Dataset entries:
↓↓↓

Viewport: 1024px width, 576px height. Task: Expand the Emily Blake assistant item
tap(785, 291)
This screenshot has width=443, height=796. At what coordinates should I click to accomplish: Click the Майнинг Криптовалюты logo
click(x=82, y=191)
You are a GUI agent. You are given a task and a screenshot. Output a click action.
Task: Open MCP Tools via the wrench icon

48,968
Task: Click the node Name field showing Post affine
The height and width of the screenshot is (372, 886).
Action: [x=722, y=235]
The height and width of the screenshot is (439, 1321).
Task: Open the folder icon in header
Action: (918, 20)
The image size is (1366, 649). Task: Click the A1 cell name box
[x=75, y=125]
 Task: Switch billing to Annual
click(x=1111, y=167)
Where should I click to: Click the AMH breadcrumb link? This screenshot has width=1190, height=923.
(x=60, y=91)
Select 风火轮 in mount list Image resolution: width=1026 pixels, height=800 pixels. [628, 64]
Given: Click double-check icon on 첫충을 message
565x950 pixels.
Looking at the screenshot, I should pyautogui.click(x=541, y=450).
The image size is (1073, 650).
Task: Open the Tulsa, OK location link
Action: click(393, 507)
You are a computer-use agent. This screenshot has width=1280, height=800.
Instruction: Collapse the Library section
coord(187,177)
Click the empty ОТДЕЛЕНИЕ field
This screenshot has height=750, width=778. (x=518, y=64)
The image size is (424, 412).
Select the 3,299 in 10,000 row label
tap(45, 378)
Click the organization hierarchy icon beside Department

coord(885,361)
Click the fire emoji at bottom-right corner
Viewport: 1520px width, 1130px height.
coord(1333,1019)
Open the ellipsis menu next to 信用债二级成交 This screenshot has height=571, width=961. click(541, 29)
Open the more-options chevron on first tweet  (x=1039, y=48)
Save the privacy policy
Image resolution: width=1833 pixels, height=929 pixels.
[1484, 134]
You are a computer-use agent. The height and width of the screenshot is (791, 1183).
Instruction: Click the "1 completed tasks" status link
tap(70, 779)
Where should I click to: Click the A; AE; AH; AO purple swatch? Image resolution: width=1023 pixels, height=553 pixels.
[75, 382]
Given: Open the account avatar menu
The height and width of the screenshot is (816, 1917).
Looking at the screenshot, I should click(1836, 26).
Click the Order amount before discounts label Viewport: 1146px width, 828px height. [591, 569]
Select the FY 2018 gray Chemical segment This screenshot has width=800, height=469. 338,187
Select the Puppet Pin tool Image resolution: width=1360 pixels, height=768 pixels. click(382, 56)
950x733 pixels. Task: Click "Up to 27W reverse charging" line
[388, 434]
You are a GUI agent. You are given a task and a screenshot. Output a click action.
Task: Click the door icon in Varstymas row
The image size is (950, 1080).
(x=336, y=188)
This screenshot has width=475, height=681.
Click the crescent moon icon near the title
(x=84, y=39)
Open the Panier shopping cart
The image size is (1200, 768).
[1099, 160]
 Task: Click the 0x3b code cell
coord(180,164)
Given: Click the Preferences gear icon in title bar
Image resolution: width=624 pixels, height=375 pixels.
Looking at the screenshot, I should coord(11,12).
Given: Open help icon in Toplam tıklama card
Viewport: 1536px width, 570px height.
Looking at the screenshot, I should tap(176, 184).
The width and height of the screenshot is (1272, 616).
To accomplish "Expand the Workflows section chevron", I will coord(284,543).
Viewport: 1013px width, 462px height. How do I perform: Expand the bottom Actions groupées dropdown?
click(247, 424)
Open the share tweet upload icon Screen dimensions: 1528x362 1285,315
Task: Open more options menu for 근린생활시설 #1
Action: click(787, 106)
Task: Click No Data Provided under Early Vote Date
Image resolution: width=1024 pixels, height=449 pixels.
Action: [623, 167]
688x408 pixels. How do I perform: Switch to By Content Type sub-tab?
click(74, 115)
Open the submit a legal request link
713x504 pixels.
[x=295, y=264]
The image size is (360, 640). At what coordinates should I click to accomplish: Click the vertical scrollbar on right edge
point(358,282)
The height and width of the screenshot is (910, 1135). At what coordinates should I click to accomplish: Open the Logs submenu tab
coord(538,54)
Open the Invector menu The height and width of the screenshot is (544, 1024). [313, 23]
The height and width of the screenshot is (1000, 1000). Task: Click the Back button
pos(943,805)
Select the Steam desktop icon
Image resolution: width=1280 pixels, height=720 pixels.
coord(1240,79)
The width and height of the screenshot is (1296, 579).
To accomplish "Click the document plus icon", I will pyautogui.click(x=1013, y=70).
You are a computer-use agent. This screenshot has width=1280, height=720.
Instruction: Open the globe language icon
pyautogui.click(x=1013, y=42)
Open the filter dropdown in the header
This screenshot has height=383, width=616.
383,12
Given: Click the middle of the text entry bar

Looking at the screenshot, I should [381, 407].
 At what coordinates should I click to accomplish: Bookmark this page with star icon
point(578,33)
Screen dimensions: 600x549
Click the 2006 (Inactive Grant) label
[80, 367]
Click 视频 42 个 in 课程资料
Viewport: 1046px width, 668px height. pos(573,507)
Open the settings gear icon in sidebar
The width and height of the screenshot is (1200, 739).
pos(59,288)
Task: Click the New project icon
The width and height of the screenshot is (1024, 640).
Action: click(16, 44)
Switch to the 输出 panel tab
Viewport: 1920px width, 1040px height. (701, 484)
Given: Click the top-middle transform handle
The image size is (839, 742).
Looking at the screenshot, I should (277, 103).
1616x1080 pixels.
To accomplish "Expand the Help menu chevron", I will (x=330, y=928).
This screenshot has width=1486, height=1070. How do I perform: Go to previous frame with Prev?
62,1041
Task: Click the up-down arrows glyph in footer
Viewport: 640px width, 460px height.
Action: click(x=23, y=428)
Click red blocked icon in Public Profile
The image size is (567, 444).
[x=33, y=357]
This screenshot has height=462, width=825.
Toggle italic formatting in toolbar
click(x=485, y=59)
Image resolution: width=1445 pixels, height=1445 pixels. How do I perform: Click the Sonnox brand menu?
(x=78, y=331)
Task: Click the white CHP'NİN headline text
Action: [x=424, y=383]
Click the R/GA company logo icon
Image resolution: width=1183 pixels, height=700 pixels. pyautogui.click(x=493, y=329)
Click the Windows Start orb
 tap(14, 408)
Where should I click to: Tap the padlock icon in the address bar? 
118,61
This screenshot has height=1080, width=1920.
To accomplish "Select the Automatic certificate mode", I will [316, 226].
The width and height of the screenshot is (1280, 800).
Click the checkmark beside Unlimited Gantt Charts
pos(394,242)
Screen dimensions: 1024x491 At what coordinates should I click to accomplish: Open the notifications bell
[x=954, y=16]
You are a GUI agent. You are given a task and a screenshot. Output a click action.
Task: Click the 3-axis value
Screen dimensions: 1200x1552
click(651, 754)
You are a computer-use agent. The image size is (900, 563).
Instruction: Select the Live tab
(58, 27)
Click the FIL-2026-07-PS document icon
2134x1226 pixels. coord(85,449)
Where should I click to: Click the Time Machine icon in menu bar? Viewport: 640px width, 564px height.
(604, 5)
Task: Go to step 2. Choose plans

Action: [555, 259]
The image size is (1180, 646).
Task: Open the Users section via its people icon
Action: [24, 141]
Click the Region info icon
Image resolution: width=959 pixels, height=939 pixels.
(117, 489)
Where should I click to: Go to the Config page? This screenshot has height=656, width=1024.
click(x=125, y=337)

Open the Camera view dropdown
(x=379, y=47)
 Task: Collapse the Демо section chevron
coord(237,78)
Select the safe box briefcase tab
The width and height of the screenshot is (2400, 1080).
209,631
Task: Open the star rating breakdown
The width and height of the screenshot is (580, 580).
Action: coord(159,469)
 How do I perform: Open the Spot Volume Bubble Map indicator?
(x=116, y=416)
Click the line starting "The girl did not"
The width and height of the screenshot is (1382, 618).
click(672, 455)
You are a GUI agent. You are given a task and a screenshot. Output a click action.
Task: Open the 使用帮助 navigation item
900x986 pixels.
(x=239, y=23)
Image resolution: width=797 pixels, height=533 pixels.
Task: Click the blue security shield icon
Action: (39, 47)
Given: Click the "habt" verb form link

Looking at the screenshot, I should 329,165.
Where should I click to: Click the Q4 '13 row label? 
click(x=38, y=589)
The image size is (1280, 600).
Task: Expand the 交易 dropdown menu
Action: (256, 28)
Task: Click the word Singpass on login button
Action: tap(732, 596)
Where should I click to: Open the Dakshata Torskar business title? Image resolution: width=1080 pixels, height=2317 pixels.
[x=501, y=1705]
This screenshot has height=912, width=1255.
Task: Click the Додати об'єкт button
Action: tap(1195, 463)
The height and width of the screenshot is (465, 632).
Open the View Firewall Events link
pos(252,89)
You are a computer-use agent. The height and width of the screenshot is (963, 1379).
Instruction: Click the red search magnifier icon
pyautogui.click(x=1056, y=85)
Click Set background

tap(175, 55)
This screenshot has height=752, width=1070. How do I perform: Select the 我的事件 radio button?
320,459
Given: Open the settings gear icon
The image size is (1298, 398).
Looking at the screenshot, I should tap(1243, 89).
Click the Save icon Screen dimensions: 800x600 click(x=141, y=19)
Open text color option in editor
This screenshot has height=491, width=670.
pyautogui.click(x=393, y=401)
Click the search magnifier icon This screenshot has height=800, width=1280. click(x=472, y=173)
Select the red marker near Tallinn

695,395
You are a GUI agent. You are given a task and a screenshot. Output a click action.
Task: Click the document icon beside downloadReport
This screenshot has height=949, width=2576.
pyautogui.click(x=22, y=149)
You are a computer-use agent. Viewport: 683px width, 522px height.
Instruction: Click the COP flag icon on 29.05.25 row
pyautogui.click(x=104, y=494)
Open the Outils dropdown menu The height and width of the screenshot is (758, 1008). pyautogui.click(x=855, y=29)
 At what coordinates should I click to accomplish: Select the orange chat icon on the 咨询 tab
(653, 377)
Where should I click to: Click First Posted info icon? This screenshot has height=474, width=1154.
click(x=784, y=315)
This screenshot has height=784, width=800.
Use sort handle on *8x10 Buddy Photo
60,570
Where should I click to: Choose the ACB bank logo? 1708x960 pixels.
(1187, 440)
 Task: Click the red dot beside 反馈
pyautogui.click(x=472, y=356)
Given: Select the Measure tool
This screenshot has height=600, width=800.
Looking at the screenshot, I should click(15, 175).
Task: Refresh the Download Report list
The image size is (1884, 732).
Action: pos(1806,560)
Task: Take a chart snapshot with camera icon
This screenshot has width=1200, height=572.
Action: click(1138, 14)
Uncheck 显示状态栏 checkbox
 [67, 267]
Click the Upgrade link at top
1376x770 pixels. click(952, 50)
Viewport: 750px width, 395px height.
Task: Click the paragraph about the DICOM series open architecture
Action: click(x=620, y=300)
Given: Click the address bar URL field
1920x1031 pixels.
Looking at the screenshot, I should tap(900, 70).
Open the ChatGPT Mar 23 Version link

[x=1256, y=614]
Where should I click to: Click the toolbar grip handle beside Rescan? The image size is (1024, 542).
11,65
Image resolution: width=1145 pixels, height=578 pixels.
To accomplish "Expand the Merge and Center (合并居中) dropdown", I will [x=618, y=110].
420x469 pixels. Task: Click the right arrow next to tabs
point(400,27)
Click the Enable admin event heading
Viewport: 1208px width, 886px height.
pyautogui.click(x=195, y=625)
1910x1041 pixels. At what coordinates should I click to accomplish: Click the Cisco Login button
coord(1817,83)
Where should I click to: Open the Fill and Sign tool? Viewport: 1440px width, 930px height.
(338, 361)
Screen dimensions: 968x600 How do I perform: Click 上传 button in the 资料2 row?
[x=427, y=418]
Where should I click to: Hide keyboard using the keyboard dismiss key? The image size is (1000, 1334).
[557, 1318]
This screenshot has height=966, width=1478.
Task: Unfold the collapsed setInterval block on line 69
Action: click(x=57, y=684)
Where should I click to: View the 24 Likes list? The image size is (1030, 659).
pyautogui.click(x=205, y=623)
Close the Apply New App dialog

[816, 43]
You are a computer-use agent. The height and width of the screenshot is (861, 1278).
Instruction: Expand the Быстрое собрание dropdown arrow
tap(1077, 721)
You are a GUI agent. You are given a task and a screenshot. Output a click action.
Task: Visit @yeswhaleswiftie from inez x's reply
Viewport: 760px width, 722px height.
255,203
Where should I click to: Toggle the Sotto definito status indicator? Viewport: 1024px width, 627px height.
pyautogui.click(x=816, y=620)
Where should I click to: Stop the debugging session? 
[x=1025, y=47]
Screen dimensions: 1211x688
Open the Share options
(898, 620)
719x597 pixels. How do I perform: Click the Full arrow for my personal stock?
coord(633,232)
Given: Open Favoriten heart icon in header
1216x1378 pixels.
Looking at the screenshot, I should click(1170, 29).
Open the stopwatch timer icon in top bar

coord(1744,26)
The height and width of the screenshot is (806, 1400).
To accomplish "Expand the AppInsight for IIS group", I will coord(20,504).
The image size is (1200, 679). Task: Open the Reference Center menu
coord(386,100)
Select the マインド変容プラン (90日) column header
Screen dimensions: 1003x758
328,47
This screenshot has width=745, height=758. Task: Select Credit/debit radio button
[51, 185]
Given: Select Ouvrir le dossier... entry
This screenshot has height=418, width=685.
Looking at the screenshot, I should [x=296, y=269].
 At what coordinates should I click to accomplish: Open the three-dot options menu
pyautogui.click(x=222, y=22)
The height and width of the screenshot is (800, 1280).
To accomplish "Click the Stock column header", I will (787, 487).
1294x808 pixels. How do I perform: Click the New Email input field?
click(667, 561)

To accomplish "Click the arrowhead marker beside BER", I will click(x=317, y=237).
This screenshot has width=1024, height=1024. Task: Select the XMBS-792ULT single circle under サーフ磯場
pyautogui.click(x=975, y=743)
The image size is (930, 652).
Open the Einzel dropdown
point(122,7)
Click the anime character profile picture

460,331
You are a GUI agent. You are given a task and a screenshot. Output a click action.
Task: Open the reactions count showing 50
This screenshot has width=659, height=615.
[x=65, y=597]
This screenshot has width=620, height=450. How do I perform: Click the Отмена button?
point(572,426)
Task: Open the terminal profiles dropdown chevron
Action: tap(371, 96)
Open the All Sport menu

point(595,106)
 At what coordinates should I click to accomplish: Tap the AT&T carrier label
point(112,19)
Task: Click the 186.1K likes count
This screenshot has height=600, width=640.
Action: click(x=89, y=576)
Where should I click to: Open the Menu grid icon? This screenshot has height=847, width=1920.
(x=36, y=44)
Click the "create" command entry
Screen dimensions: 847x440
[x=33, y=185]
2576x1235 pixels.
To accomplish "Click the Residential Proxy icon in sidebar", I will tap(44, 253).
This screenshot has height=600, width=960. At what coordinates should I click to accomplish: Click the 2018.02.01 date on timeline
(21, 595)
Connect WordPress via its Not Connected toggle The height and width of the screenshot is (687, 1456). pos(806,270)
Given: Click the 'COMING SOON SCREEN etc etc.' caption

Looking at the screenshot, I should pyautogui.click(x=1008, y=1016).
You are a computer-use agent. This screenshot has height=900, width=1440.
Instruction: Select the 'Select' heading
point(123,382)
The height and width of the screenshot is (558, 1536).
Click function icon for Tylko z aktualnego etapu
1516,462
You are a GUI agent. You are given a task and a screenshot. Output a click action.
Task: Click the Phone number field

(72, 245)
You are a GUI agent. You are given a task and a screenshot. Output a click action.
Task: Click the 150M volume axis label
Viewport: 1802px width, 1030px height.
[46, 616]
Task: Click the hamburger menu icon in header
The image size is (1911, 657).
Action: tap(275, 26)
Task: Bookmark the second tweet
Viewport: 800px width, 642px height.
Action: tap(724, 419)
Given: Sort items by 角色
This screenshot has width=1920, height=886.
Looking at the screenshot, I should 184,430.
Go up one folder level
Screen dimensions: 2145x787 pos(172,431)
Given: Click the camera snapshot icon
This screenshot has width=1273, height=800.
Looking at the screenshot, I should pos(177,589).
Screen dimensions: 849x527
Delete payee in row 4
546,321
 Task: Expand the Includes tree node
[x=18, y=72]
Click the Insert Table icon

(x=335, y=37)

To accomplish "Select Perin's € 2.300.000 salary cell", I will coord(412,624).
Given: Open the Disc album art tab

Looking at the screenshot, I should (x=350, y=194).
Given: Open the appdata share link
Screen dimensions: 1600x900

↑↑↑

■ EXERCISE OBJECTIVE
Begin at the first line of the entries above and copy every line exactly, ending with the line that contains "Task: Click the node".

■ TASK RESPONSE
Viewport: 1024px width, 576px height. Task: Expand the Emily Blake assistant item
tap(785, 291)
This screenshot has width=443, height=796. At what coordinates should I click to accomplish: Click the Майнинг Криптовалюты logo
click(x=82, y=191)
You are a GUI agent. You are given a task and a screenshot. Output a click action.
Task: Open MCP Tools via the wrench icon

48,968
Task: Click the node Name field showing Post affine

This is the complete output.